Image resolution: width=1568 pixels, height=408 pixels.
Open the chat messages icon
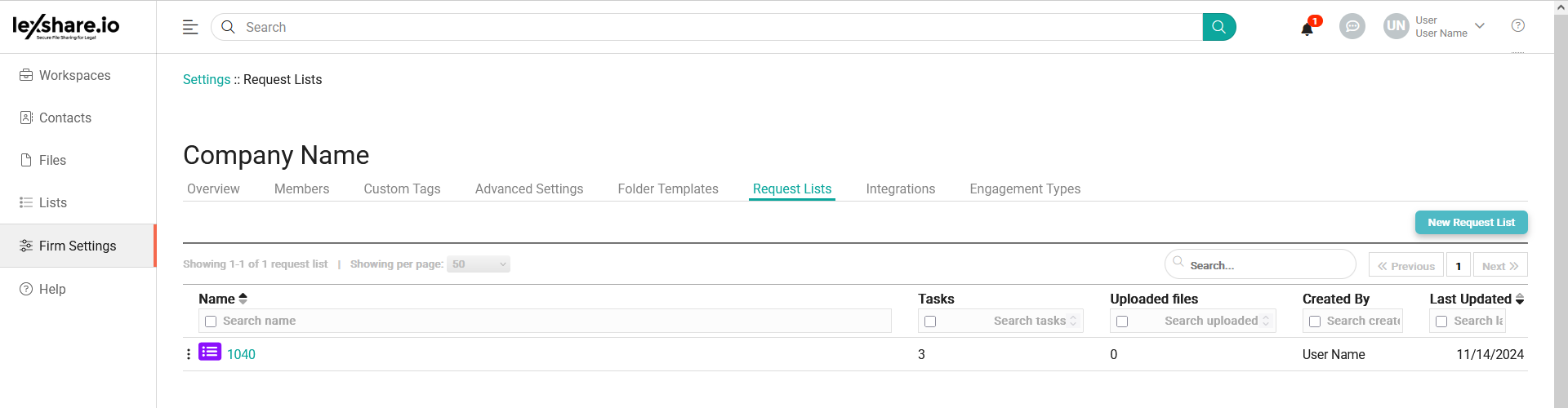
# # # # #
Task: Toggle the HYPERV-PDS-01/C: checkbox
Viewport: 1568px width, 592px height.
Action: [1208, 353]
# # # # #
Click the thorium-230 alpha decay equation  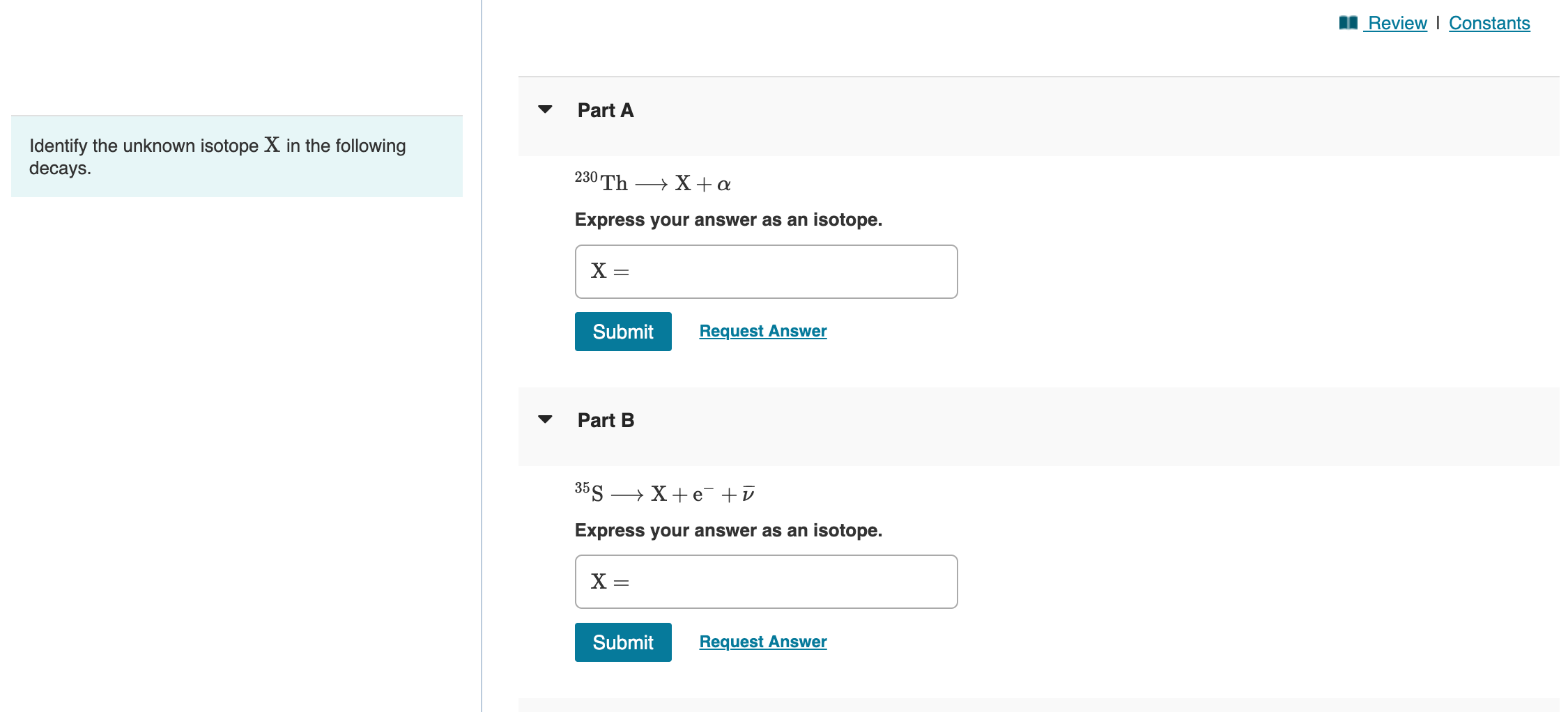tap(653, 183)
# # # # #
Print the lines starting at the one containing "Image resolution: width=1568" and ending at the one containing "Open the chat messages icon", with no changes.

Image resolution: width=1568 pixels, height=408 pixels.
Open the chat messages icon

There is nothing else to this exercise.